En la iniciativa de ley el estado no se impone obligaciones hacia los pueblos, pero a toda acción de éstos impone sistemáticamente obligaciones y restricciones. La entidad no se obliga a consultar a los pueblos ni media su acción en función de los derechos de éstos, pero en cambio hasta la más mínima práctica indígena se encuentra acotada. Así, en relación con la medicina indígena, el artículo 49 reconoce a los médicos indígenas con las restricciones, que algunos casos llegan a la penalización, que impone la Ley de Salud de la entidad y la Ley General de Salud.
Esta no es, por cierto, una lógica privativa del gobierno de Chiapas, proviene del gobierno federal. Desde esa perspectiva, no es el Estado, la legislación y las instituciones las que tienen que modificarse para reconocer los derechos indígenas, sino que son los pueblos y sus comunidades los que tienen que transformarse, adaptarse y subordinarse a la estructura actual del estado y del orden jurídico. Que cambien los pueblos, no las leyes. Que tengan derechos, pero residuales. Que tengan autoridades, pero no poder. Por ello desde el gobierno federal se hace una utilización discursiva que celebra la diversidad cultural siempre y cuando no se traduzca en derechos reales y, por tanto, en pueblos fuertes.

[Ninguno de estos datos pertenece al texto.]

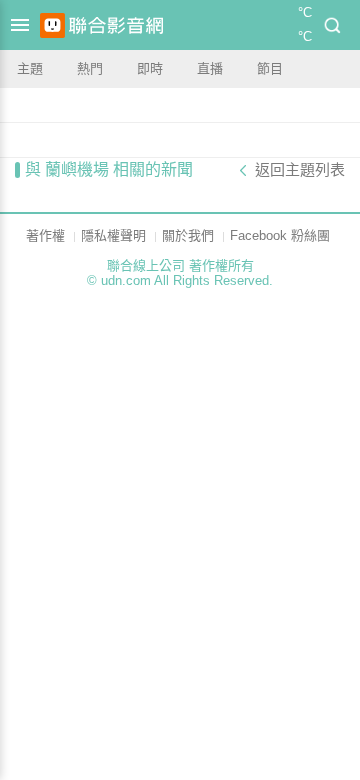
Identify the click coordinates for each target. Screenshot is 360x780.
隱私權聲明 (113, 235)
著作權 (45, 235)
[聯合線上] (52, 25)
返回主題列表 (300, 170)
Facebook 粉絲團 (280, 235)
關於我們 (188, 235)
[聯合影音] (116, 25)
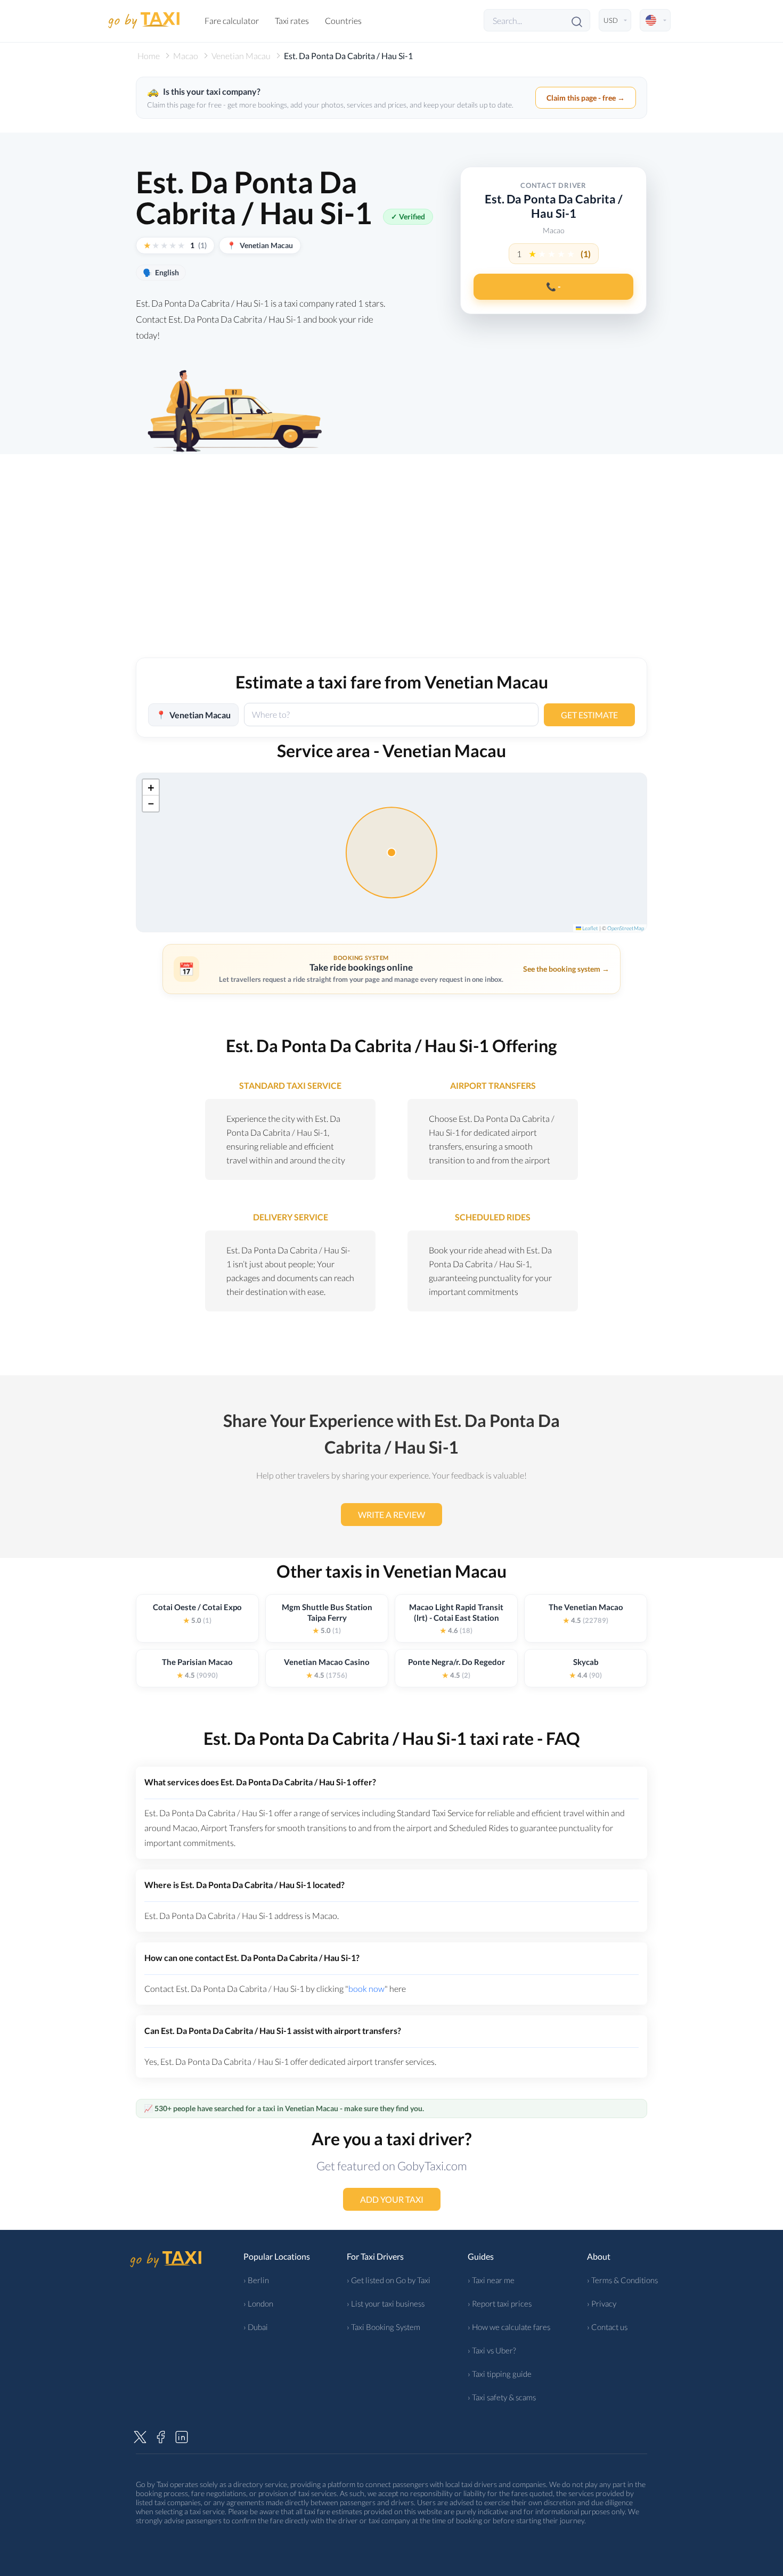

En esta hora de definiciones, el país y los pueblos salen ganando con un reconocimiento sin candados de los derechos para terminar con esta macehualización de las instituciones y autoridades de los pueblos indígenas, para revertir la pulverización política de la que no se quiere que salgan y en la que tengan, cuando más, derechos minimizados.